To me, it seems that something like this is essential to preserve some form of trust in historical truth. And now is the time to act because otherwise, soon there will always be a second thought that what we are looking at is not real.
- Is there a smart way to solve this problem more easily and cheaply? - Or am I crazy and we should not be worried about it?
Microfilms. May be find a solution to make them even more densier and take even more data.
The information saved on them can be anything from img/text/encoded whatever.
Of course, it's a old technology. But, this can be copied, distributed and decentralized. Just the visual file format needs to be invented haha
The archives and libs storing backups of our past are usually well planned by librarians and other guys of topic.
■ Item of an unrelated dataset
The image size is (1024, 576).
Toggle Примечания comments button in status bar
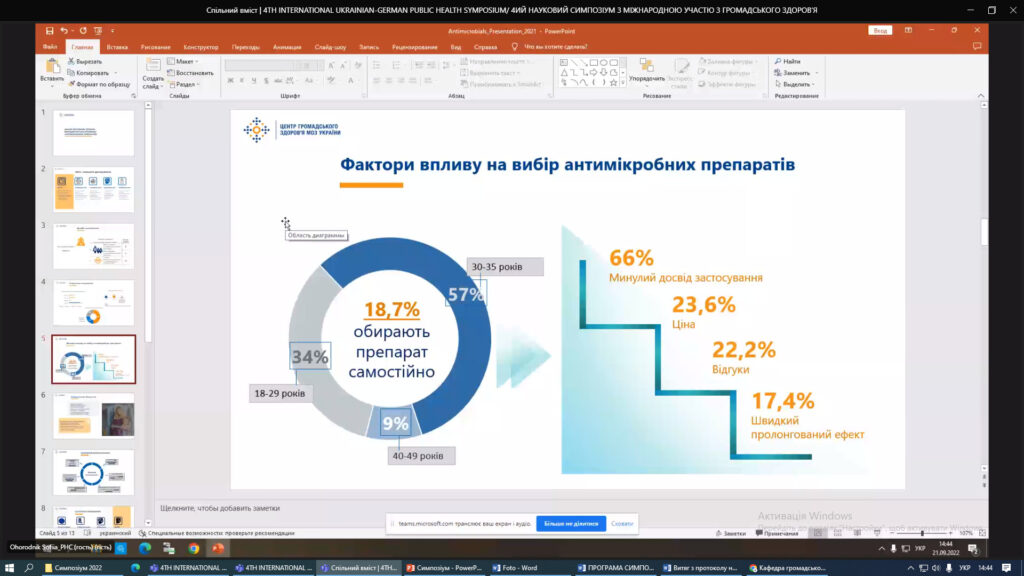(x=780, y=533)
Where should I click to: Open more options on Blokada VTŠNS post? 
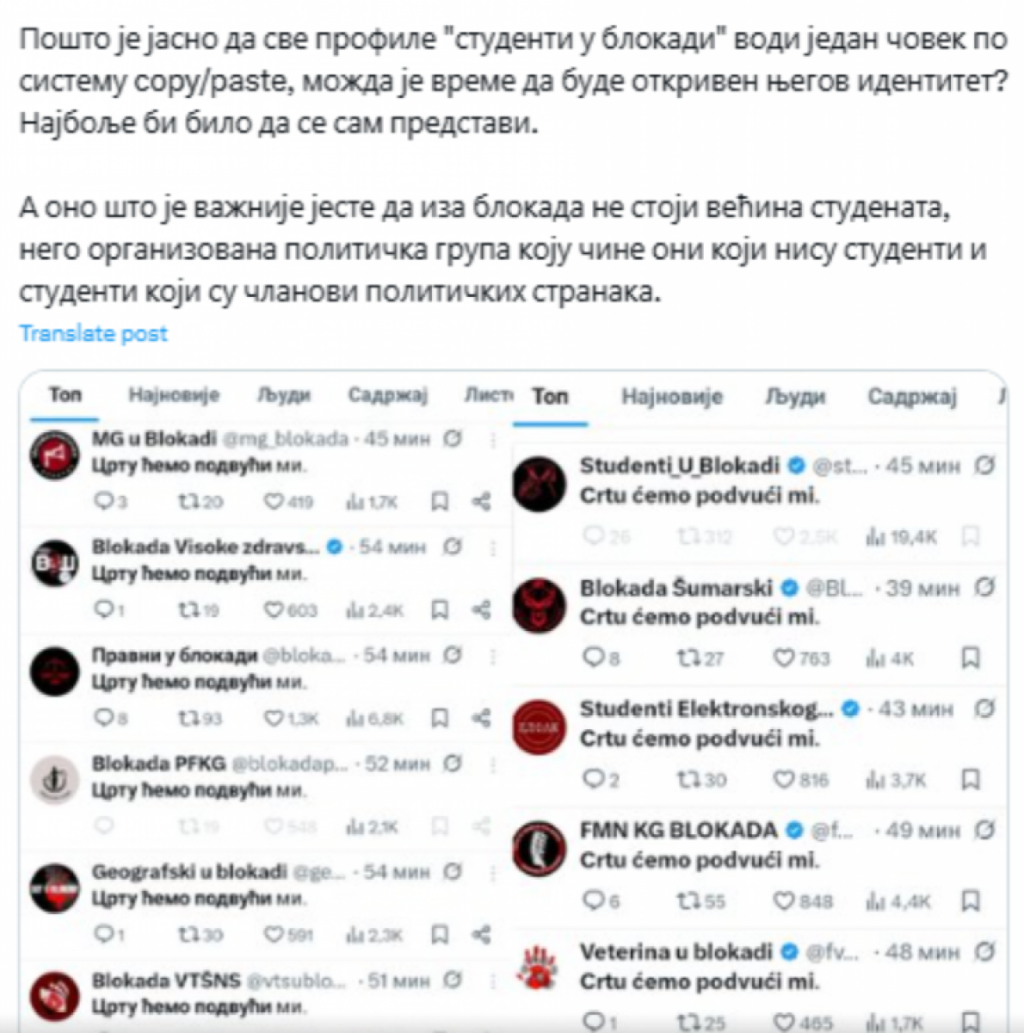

I dont think it's really necessary to think about this problems :) the other thing is: What is worth to be archived? What will happen with the massively generated content? How to decide? I see a poisoning of archives in the future:)
Are the Wikipedia and Internet Archive good models?
Technically a kind of thing like a benevolent version of Web3.0 might solve if it were not motivated solely by profit. IPFS and variants are the landscape at the moment. The consideration (reward) for participation is access to the whole corpus. You need to solve abuse problems which mean Wikipedian-like entry guards and curating of content insertion. Do you trust them? We'd need at least 10x redundancy, so imagine more like a few million people with 10TB to spare. That's not unreasonable in the next few years. But that needs to be maintained or else swathes of data will be lost forever if not enough copies are kept.
That means you need at least a few million people who seriously give a shit, and those are getting harder to find each day.
Also, with advances in compression, that could be a lot less space if you're prepared to trade-off access time. Like going to the library to find and scan a newspaper, image making a request that takes the distributed system several minutes or hours to lookup, assemble, collect and decode all the pieces. That doesn't sit well with a "give it me now!" culture.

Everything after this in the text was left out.